Yang menjadi syarat agar sistem e-voting dapat terselenggara secara nasional adalah adanya Sistem Informasi Administrasi Kependudukan (SIAK).

Data SIAK kemudian dijadikan dasar untuk membuat KTP elektronik dengan data single identity number (SIN).

Dengan SIN, setiap orang hanya memiliki satu KTP.

Syarat inilah yang dipakai dalam melaksanakan e-voting.

“Momentum penyelenggaraan e-voting terbuka, dengan diselenggarakan program penataan SIAK,” katanya.

Namun, Hafiz mengatakan, pada Pemilu 2014 nanti, tidak serta merta semua daerah dan semua pemilu memakai e-voting.

Aspek sosiologis, sumber daya manusia, dan geografis menjadikan tidak semua pemilu dapat diselenggarakan secara serentak di semua wilayah.
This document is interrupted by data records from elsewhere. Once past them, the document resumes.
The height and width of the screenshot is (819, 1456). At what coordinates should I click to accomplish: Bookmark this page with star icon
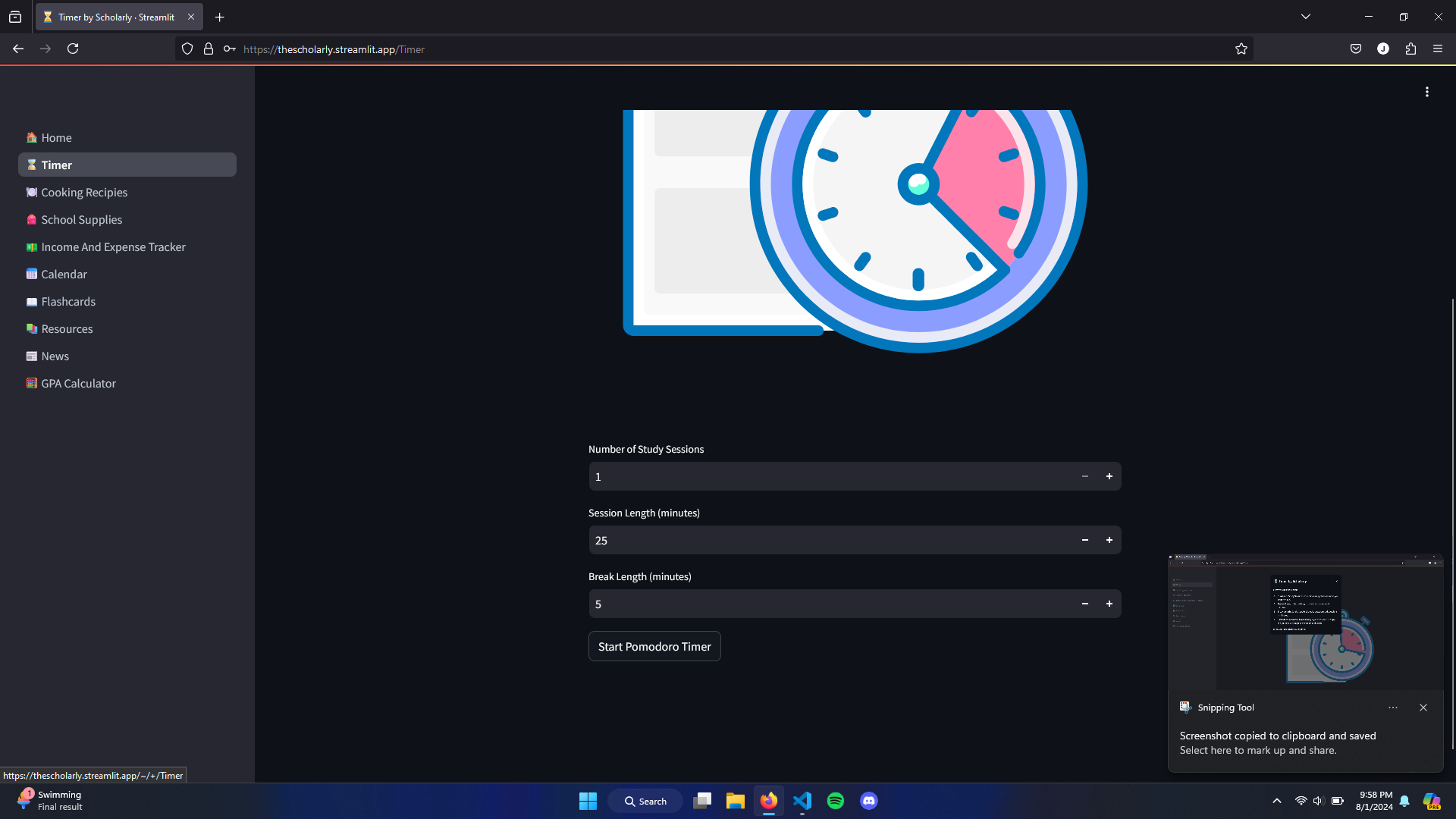click(1241, 49)
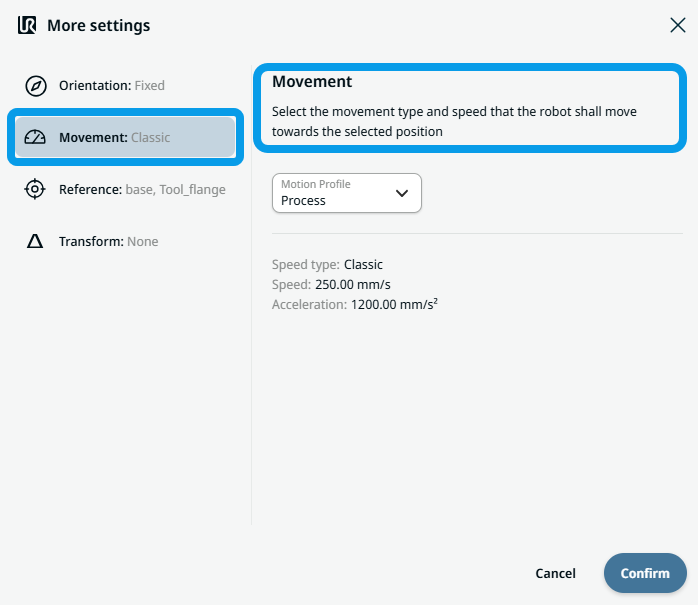Switch to Reference: base, Tool_flange tab
Viewport: 698px width, 605px height.
coord(141,189)
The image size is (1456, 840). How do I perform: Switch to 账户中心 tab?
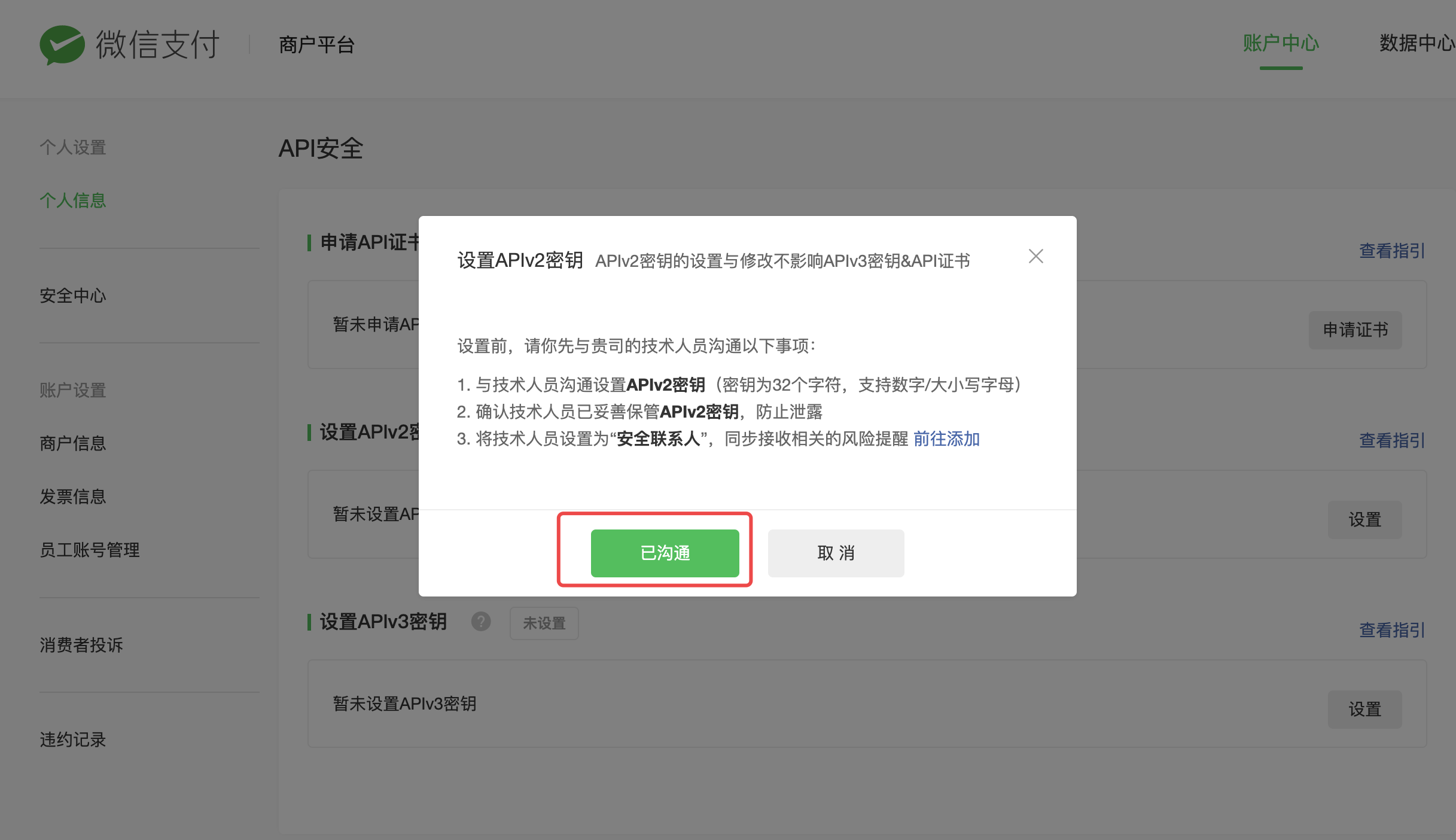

Artinya, bagi yang belum memungkinkan, masih dipakai cara lama, yakni dengan cara mencontreng.

Jimly Asshiddiqie, anggota Dewan Pertimbangan Presiden, menegaskan tidak usah gamang dalam menjalankan e-voting.

Payung hukumnya sudah ada, yaitu dengan keputusan MK yang menetapkan pengertian lebih luas terhadap kata mencoblos yang ada pada UU No 32 Tahun 2004.

Ia mengatakan pada pemilu nanti masyarakat dapat melakukan e-voting secara bertahap, mulai dari Pemilu Kada Kabupaten Kota, Pemilu Kada Provinsi, Pemilu Presiden, hingga Pemilu Legislatif nasional yang memiliki kerumitan lebih tinggi.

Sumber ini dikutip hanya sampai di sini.